Problem: Every record is to be printed exactly as written; pictures are to be omitted.

□ □ □

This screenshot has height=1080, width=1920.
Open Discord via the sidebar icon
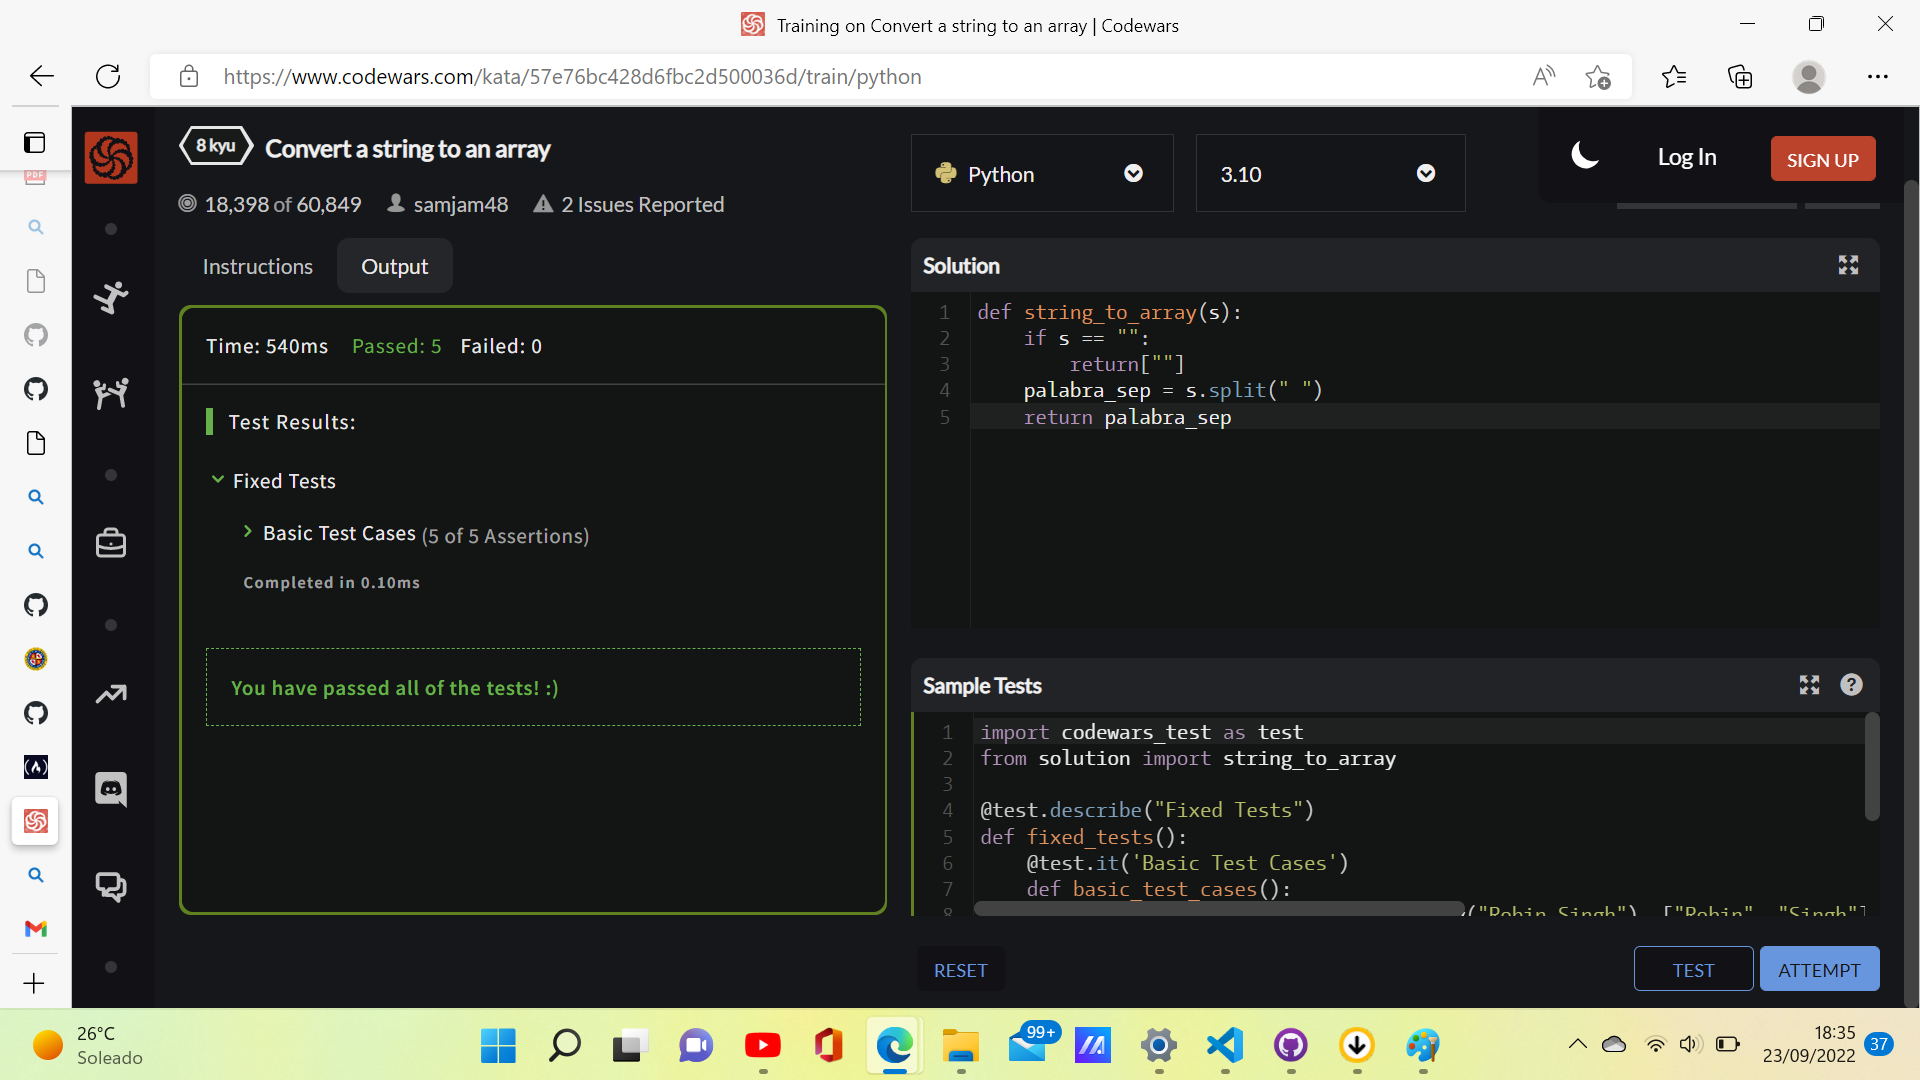tap(110, 788)
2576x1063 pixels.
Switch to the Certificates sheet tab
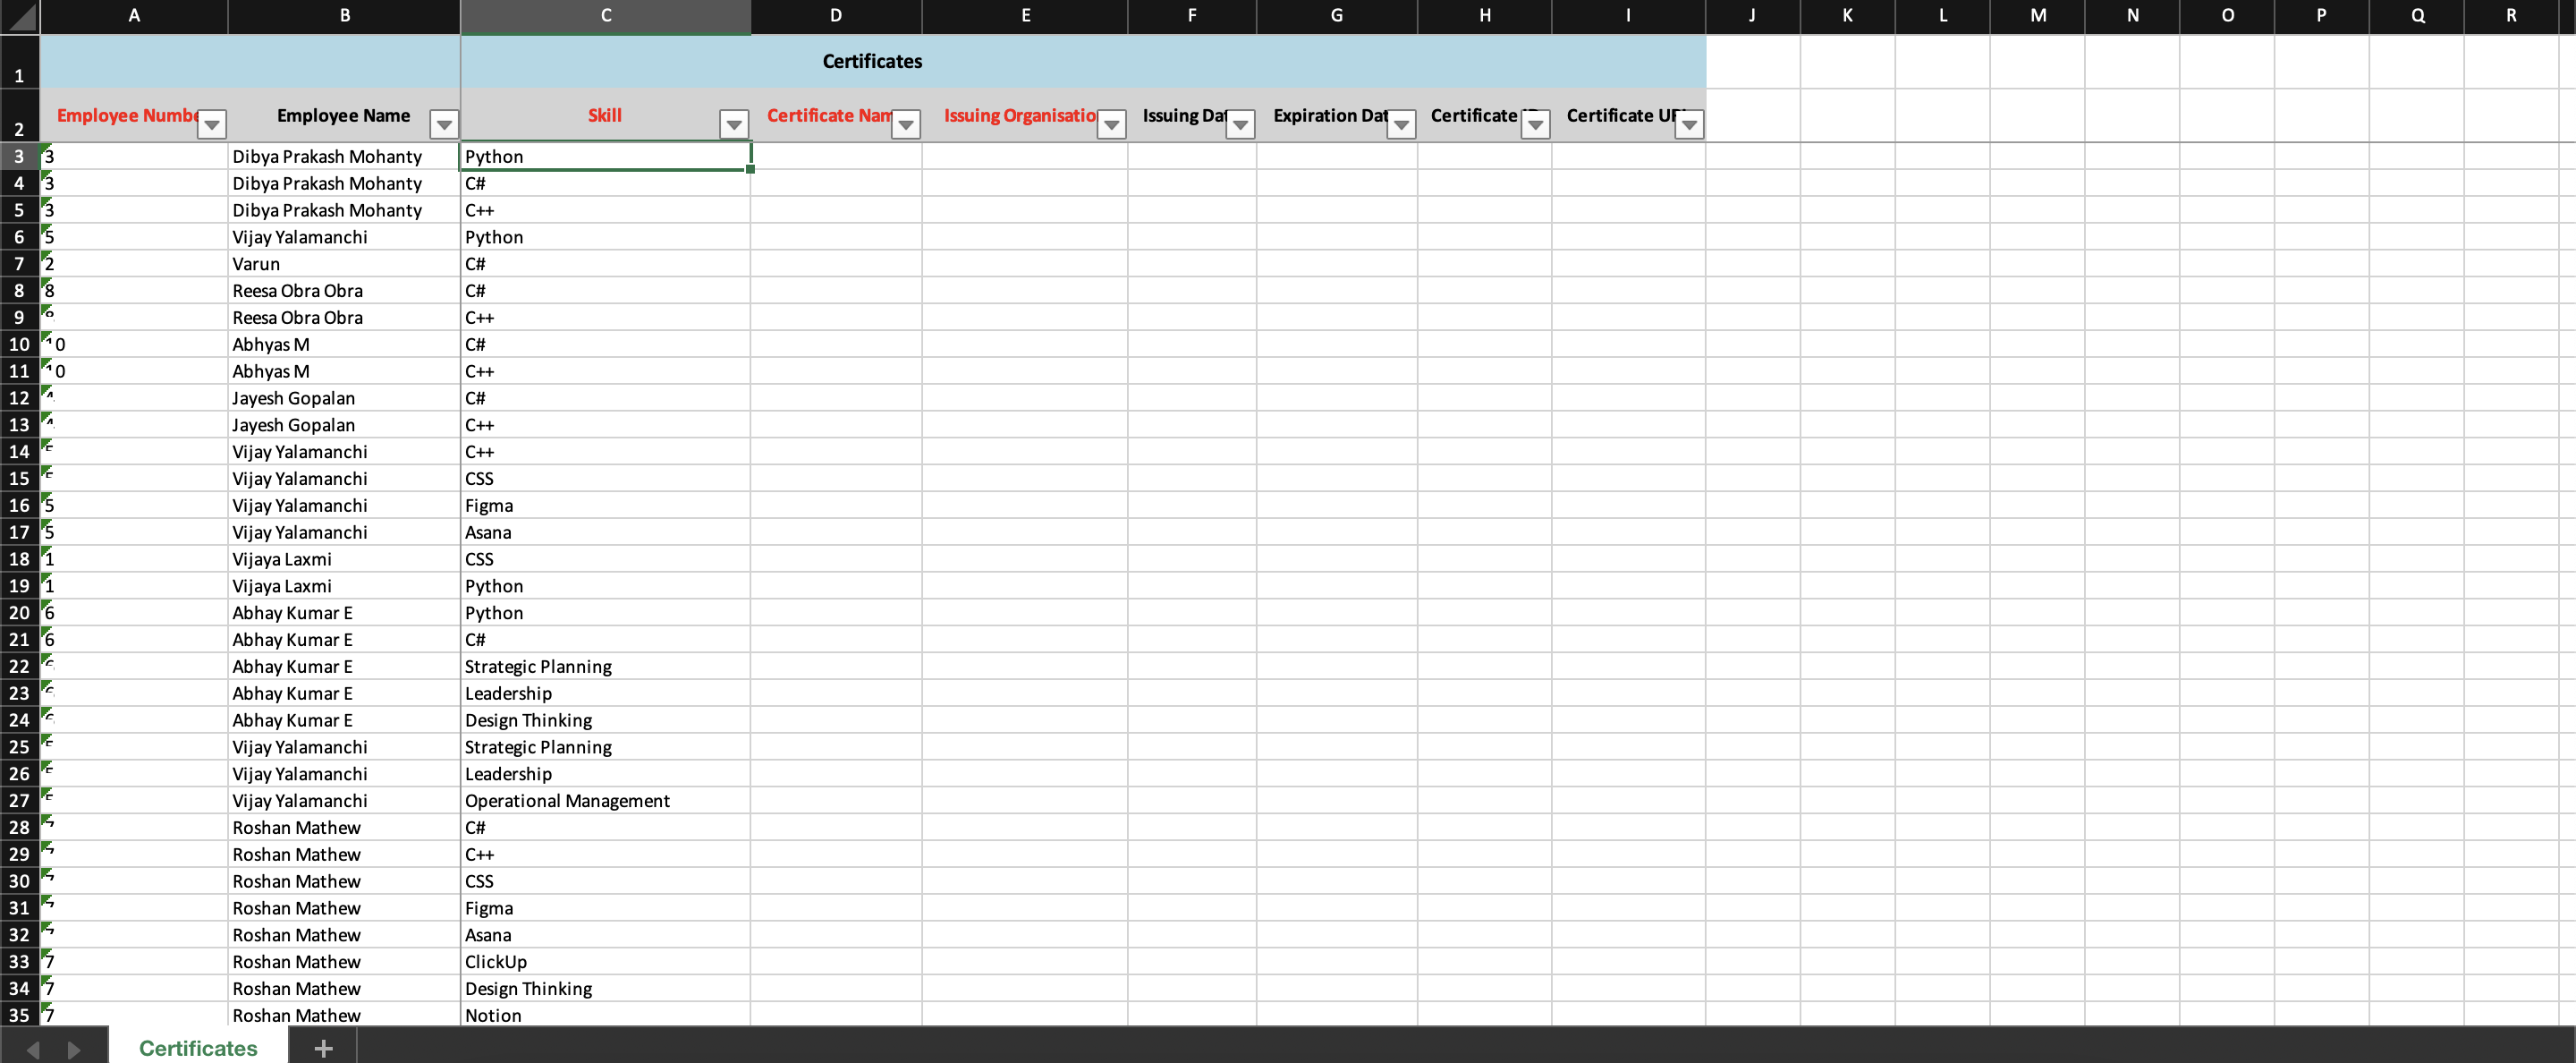click(x=198, y=1048)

□ □ □

Task output:
This screenshot has height=1080, width=1920.
Open Discord via the sidebar icon
tap(110, 788)
2576x1063 pixels.
Switch to the Certificates sheet tab
click(x=198, y=1048)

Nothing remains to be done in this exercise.